Он каждой клеточкой чувствовал, что историк сильно раздражён и ему надо на ком-то отыграться. А самый лучший способ – вызвать его к доске, засыпать каверзными вопросами и прийти к выводу, что он лентяй и неуч, неспособный разобраться в теме чуть глубже положенного.
– Я что-то не понял, Мирских, это что за неуважение такое? Тебя что, вставать не научили, когда с учителем разговариваешь? – Степан Игоревич говорил негромко, но в голосе его звенели стальные нотки. – Тебе не кажется, Мирских, что ты совсем обнаглел? Ходишь тут, больным прикидываешься, драки затеваешь, строишь из себя обиженного жизнью. Хорошенько так на жалость давишь, что даже в карцер не сажают, в отличии от остальных.
Костик, громыхнув стулом, резко вскочил, собрав на себе недоумённые взгляды одноклассников. А в нём снова клокотала ярость, как и в день дежурства. На него слово «жалость» действовало уже как красная тряпка на быка, и больше всего хотелось пойти прямо сейчас к директору и попросить запереть его в этом дурацком карцере на неделю, да хоть на месяц, на год, лишь бы не видеть этих рож: ни Жмота, ни ребят, обвиняющих его родителей в аварии, ни историка.
Он уже открыл было рот, собираясь высказать всё, что терзало его тринадцатилетнюю душу, но вспомнил обещание, данное Святославу Семёновичу. Это, конечно, не драка, но всё же. Костик дёрнул портфель с крючка, и, оставив учебник истории лежать раскрытым на парте, направился к выходу.
– Мирских, ну-ка вернись на место! – крикнул вслед Степан Игоревич. – Я тебя не отпускал! Тебе с оценками проблем мало?
– Да идите вы…, – тихо проговорил Костик и аккуратно прикрыл за собой дверь.
На улице царила прохлада: солнце скрылось за дымчатой пеленой, подул приятный ветерок. Тихонько прошмыгнув к торцу школьного корпуса, Костик уселся на ступеньку запасного выхода – здесь его никто не смог бы увидеть в окно. Возле крыльца рос одинокий розовый цветочек. Костик попытался сорвать его, но стебель ни в какую не поддавался, только чуть растягивался, словно цветок рос на резиновом шнурке. Тогда Костик провёл пальцем по бутону, тот оказался гладким и прохладным наощупь, будто металлический шарик от подшипника. Несмотря на то что цветок ещё не распустился, он уже испускал сладковатый, похожий на ванильный, аромат.
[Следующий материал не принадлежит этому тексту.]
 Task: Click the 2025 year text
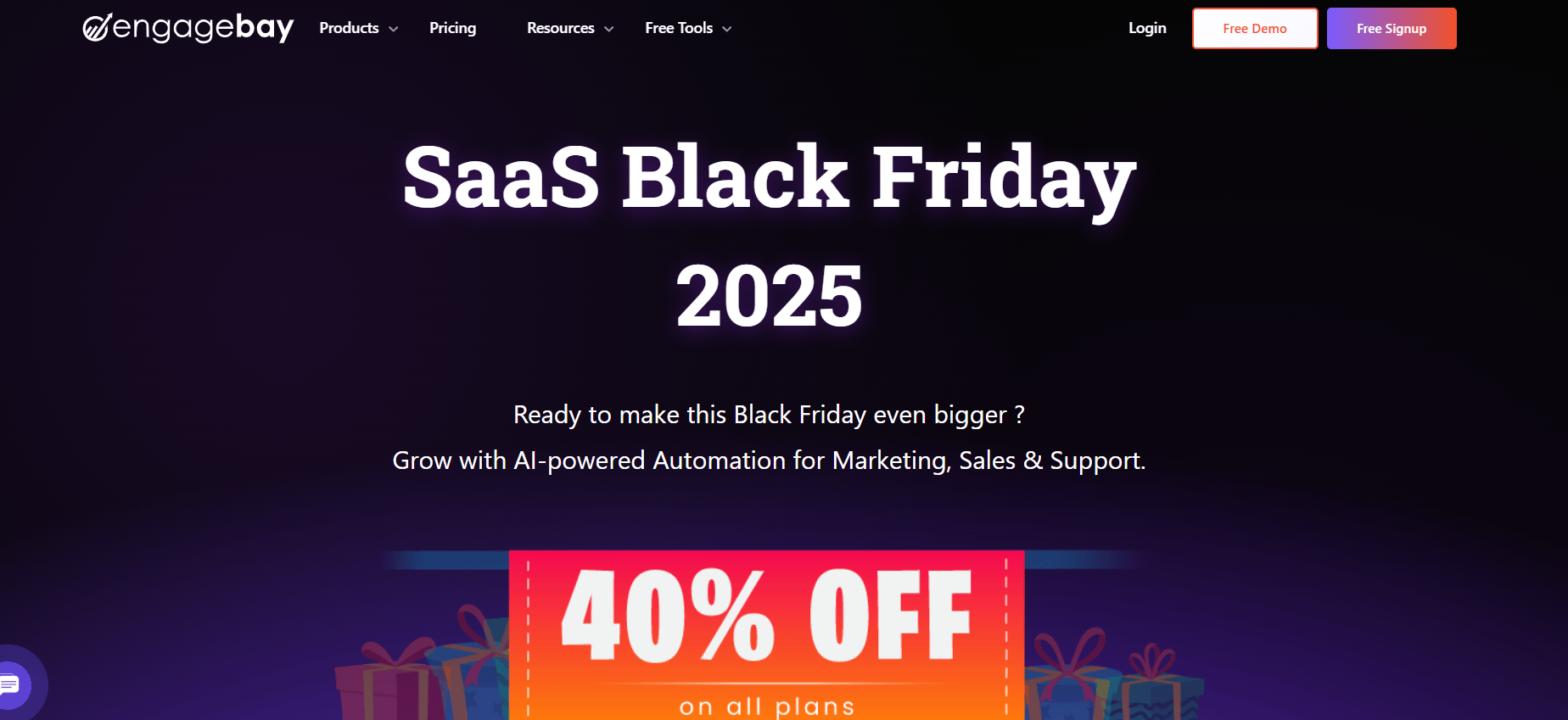[769, 295]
Вдруг в спину ткнулось что-то мягкое, заставив Костика ойкнуть и вскочить. Позади него на крыльце, обернув хвостом лапы, сидела дымчато-серая кошка с ярко-оранжевыми глазами. Она совершенно не отреагировала на его испуг, подошла и принялась тереться о ноги, звонко мурлыча. Костик уселся обратно на ступеньку и принялся гладить кошку, приговаривая:
– Откуда же ты взялась? Сроду в Кольцовске про бродячих животных никто не говорил. Какая ты красивая, пушистая, мягкая!..
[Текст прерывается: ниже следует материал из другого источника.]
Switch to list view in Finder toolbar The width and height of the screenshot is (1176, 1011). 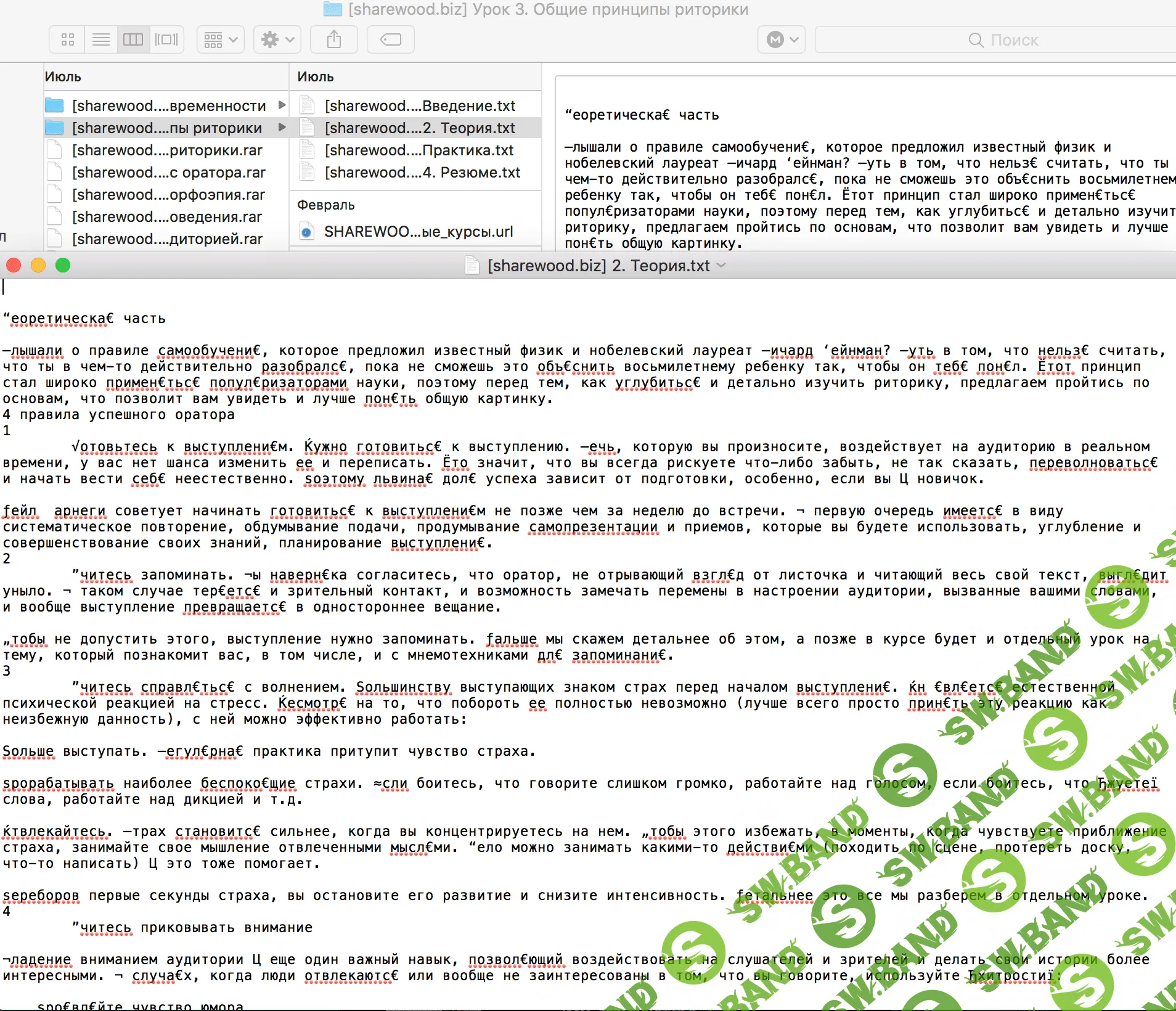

Кошка спустилась с крыльца, понюхала бутон и чихнула. А потом повалилась на траву и принялась перекатываться с боку на бок, потягивая передними лапами.
– Кыса, – продолжал приговаривать Костик, почёсывая кошку за ухом. – Ты такая хорошая. Интересно как тебя зовут? Мурка? Маркиза? Василиса? Или нет, постой, – в висок будто кольнуло острой иголочкой, – Марта, тебя зовут Марта.
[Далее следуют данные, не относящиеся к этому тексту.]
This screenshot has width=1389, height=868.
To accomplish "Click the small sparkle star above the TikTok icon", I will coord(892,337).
Кошка мявкнула, едва Костик произнёс это имя. Встала, стряхнула налипшие травинки и деловито зашагала в сторону прачечной, – там сбоку имелся довольно широкий лаз, ведущий в подвал, скорее всего там кошка и пряталась.
– Марта, постой! Не уходи! – крикнул ей вслед Костик.
Но кошка лишь повернула голову, снова мявкнула, а потом вприпрыжку ускакала через лужайку.
– Марта, кошка Марта. – Снова повторил Костик.
Но кроме имени ничего на ум не приходило, зато жутко разболелась голова и захотелось спать. Прогулять уроки и не получить нагоняя можно было лишь одним способом – пойти в медпункт за справкой.